Stored data
:::::

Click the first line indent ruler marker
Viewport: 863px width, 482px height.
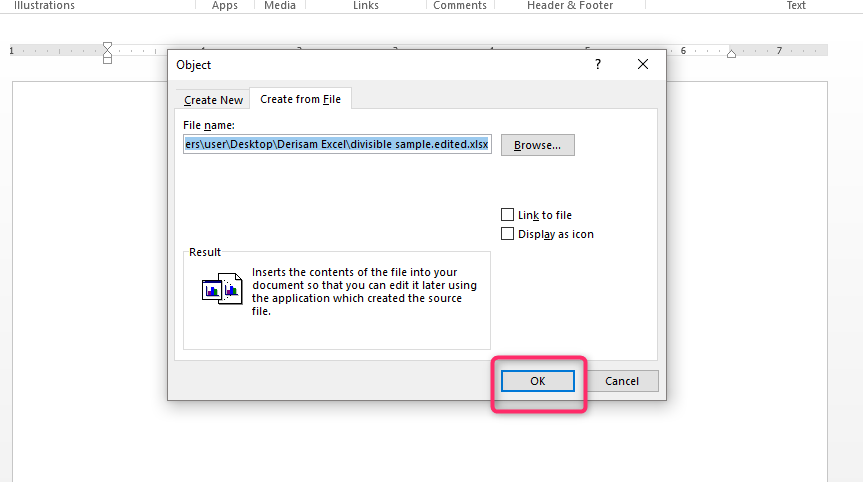point(107,46)
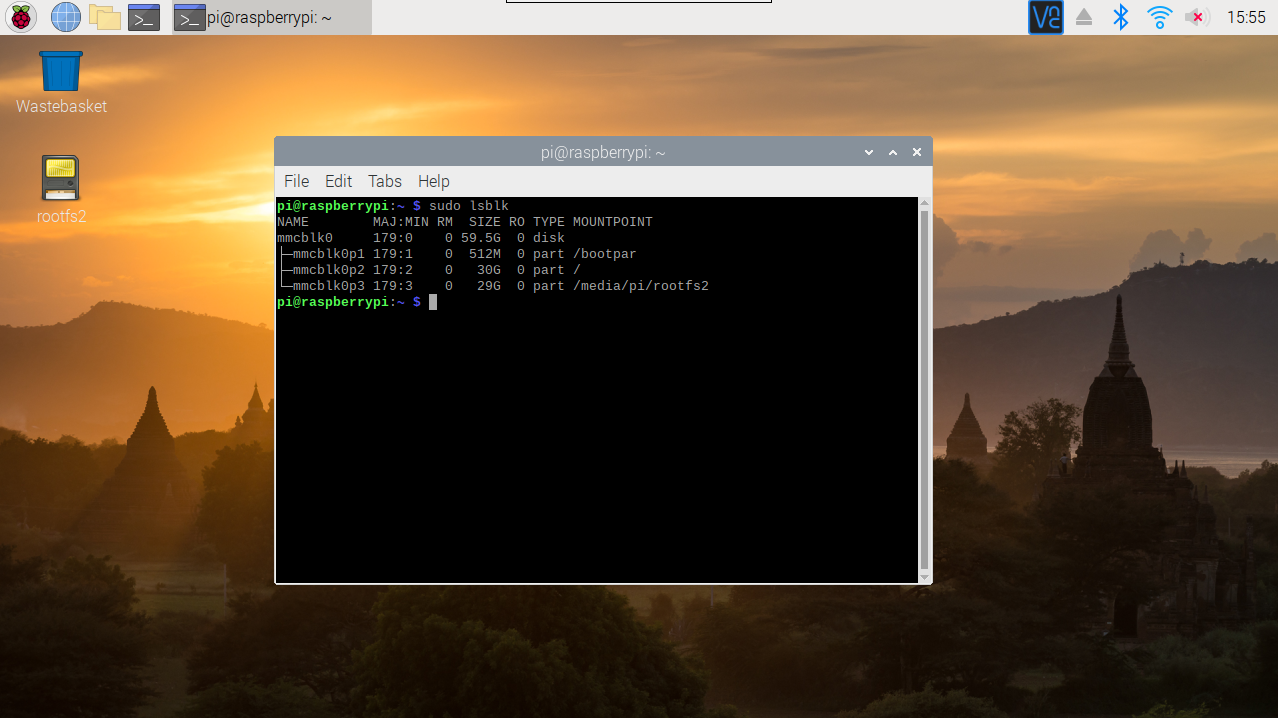The image size is (1278, 718).
Task: Open the Wi-Fi network menu
Action: click(1159, 17)
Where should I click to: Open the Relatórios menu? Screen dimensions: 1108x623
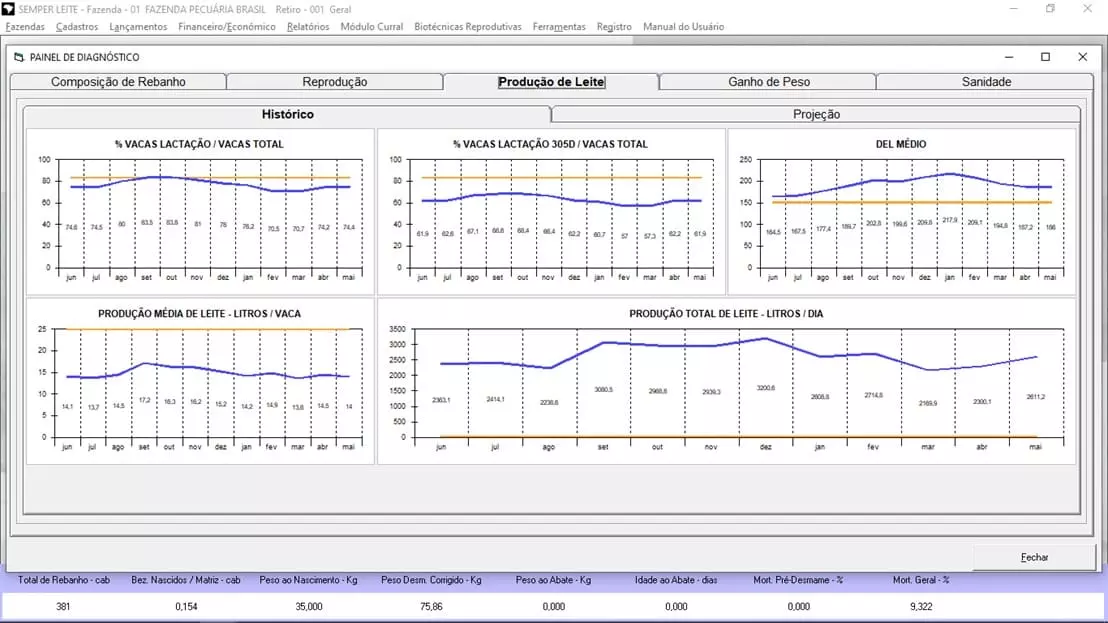point(307,27)
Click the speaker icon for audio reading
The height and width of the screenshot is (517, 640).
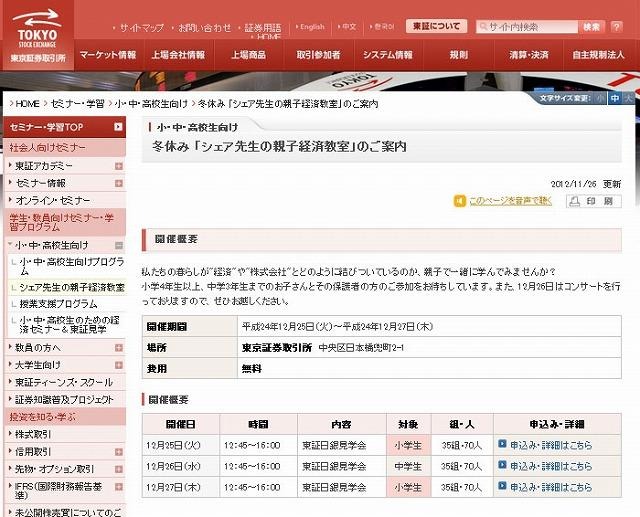(459, 201)
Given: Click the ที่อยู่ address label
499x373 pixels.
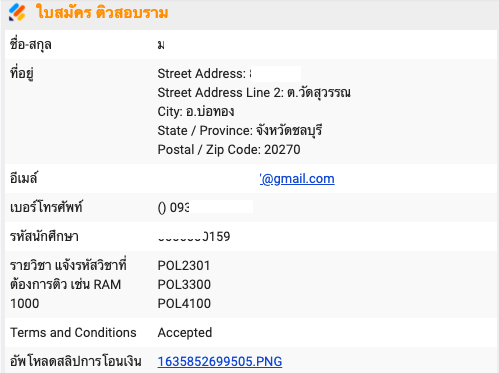Looking at the screenshot, I should 22,73.
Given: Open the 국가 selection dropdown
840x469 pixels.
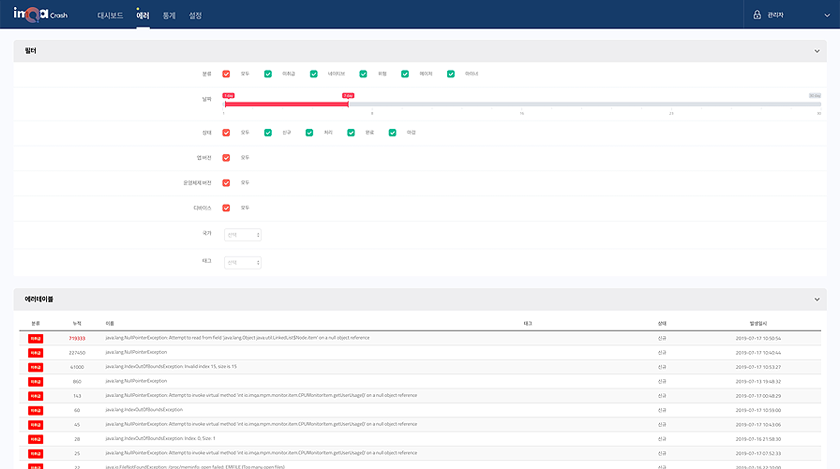Looking at the screenshot, I should [x=243, y=235].
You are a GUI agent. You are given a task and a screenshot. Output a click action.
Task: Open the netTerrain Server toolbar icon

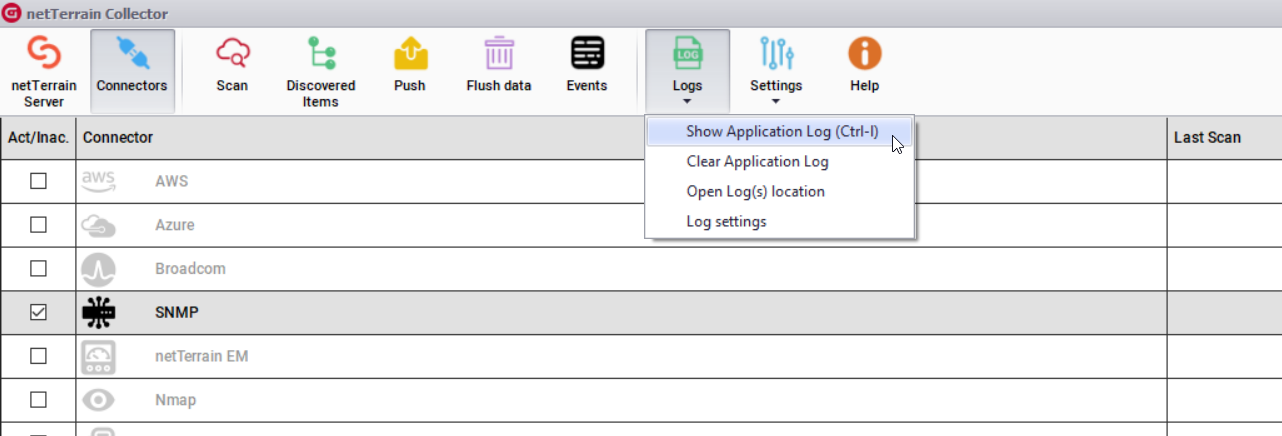(x=43, y=52)
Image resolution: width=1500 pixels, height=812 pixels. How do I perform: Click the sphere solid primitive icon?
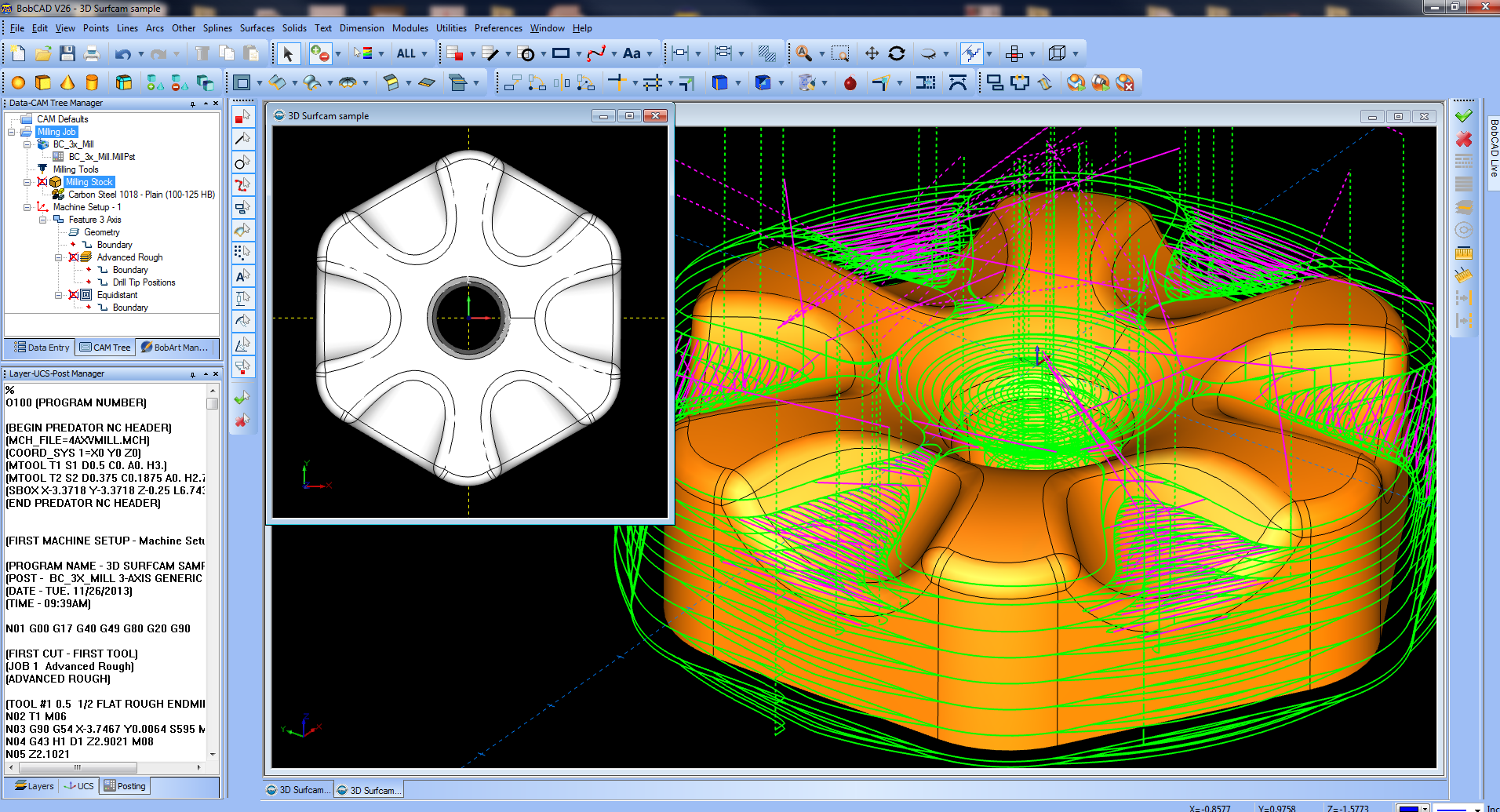click(18, 82)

:::::

(Work to be completed): Every line from the one containing "Given: Click the ที่อยู่ address label" through the end of the entries above, both included, should be extracted exactly, with pictures left out.

(The answer):
Given: Click the ที่อยู่ address label
499x373 pixels.
Looking at the screenshot, I should 22,73.
Given: Open the 국가 selection dropdown
840x469 pixels.
Looking at the screenshot, I should [x=243, y=235].
You are a GUI agent. You are given a task and a screenshot. Output a click action.
Task: Open the netTerrain Server toolbar icon

(x=43, y=52)
Image resolution: width=1500 pixels, height=812 pixels. How do I perform: Click the sphere solid primitive icon?
click(18, 82)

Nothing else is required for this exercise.